Михалыч тоже не выспался. Мешки под глазами, замедленные движения… Казалось, на войне мы так не уставали. То есть, там это было своеобычное, перманентное состояние: к нему привыкали, учились превозмогать и наконец, переставали замечать. Здесь, в мирной жизни, оно казалось диким и неуместным.
— С теми, вчерашними, на Геллендвагене, что?
— Ничего. Нету их… — Михалыч положил сосиску на хлеб, полил горчицей и откусил сразу половину.

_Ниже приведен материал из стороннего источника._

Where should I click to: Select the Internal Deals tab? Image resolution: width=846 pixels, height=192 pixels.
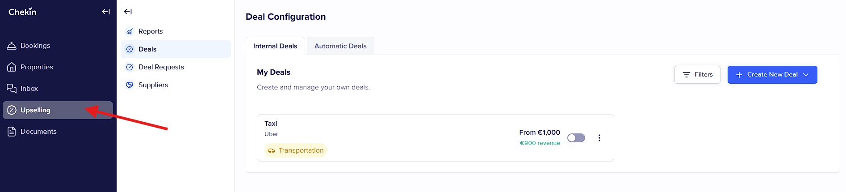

Я ждал. Дожевав, он продолжил:
— Ни документов, ни отпечатков. Призраки.
— Так допросить…
Он очень странно на меня посмотрел:
— Некого допрашивать. И он показал четыре пальца. Цифра четыре означала смерть. Как у японцев: иероглиф «сандзю»…
— То есть как? — я чуть не подавился глотком теплой коричневой бурды, отдающей желудями. Голос непроизвольно «дал петуха». — Тоже подушки не раскрылись?
— Да нет… Всё в порядке с подушками. У обоих — дырки в затылках. Пули обычные, девять миллиметров.
Я помолчал, переваривая.
— Стало быть, с ними был кто-то третий, не пожелавший оставлять свидетелей? Сидел, например, сзади. Выстрелил два раза и мирно удалился. Никто и не заметил.
— Женщина там была. Сказалась свидетельницей… А какие, к бабушке, свидетели? Мы её и спровадили…
— Приметы?
Он пожал плечами.
— Баба и баба. Плащ, косынка, очки… Стройная, губы намазаны…
Аппетит пропал, на языке появилась знакомая горечь. Людей убили потому, что они следили за нами. Что за разборки, и кто их спровоцировал?
— А машина? Тоже без регистрации?
— Да нет, с машиной как раз всё в порядке: куплена через посредника, неделю назад. Не подкопаешься. Так что… Полный ноль. А у тебя? Удалось этому хакеру что-то нарыть?
— Да уж удалось…
Я поморщился и потер виски. Голова шла кругом.
— Ну давай, не тяни, Романыч!
Собрался с мыслями…
…Дядя Костя, вместе с отцом, ввязались в какую-то авантюру. Если б они не были кадровыми офицерами, прошедшими огонь, воду и медные трубы, я бы подумал, что им запудрили мозги, показав пару фокусов. С другой стороны: кое-что из этих фокусов я видел сам… Точнее, не сам, но очевидцы были надежные. Михалыч, например. Он там был, когда лошади сверзились с крыши театра…
Еще в деле фигурировал загадочный, — тьфу, тьфу, — консультант. По словам отца — человек совершенно необыкновенный. Что это означает конкретно, генерал Воронцов распространяться не пожелали…
Но после того, как на наши головы свалился Алекс Мерфи, погиб дядя Костя. У меня были серьезные опасения, что и отцу грозит что-то в таком духе, но Михалыч успокоил: дачу негласно охраняют.
Очевидно, Кремлев нарыл что-то важное, что-то, заставившее его врагов пойти на крайние меры. Меня же пытались отправить вслед за дядей Костей из боязни, что я тоже что-то знаю. Или могу раскопать. Самый главный вопрос: кто такие эти враги?
Пока я беспокойно ворочался под колючим пледом, Максим утянул ту самую программу, которой хвастались наши информационщики. Парнишка, конечно, совершил государственное преступление, но…
Утром он сказал:
— Как я уже говорил, они не сами написали эту программу.
— Как это? — я практически ничего не понимал в электронике.
— Ни черновиков, ни альфа-версий — ничего, что говорило бы о долгой, кропотливой работе. Она у них просто появилась, в том виде, как есть. Довольно сложная штуковина, надо сказать. Может подключаться к чему угодно: спутники, дорожные камеры, телефоны… Словом, от неё не спрячешься. Сканирует любое изображение, прогоняет по сотням баз данных и находит человека в считанные минуты.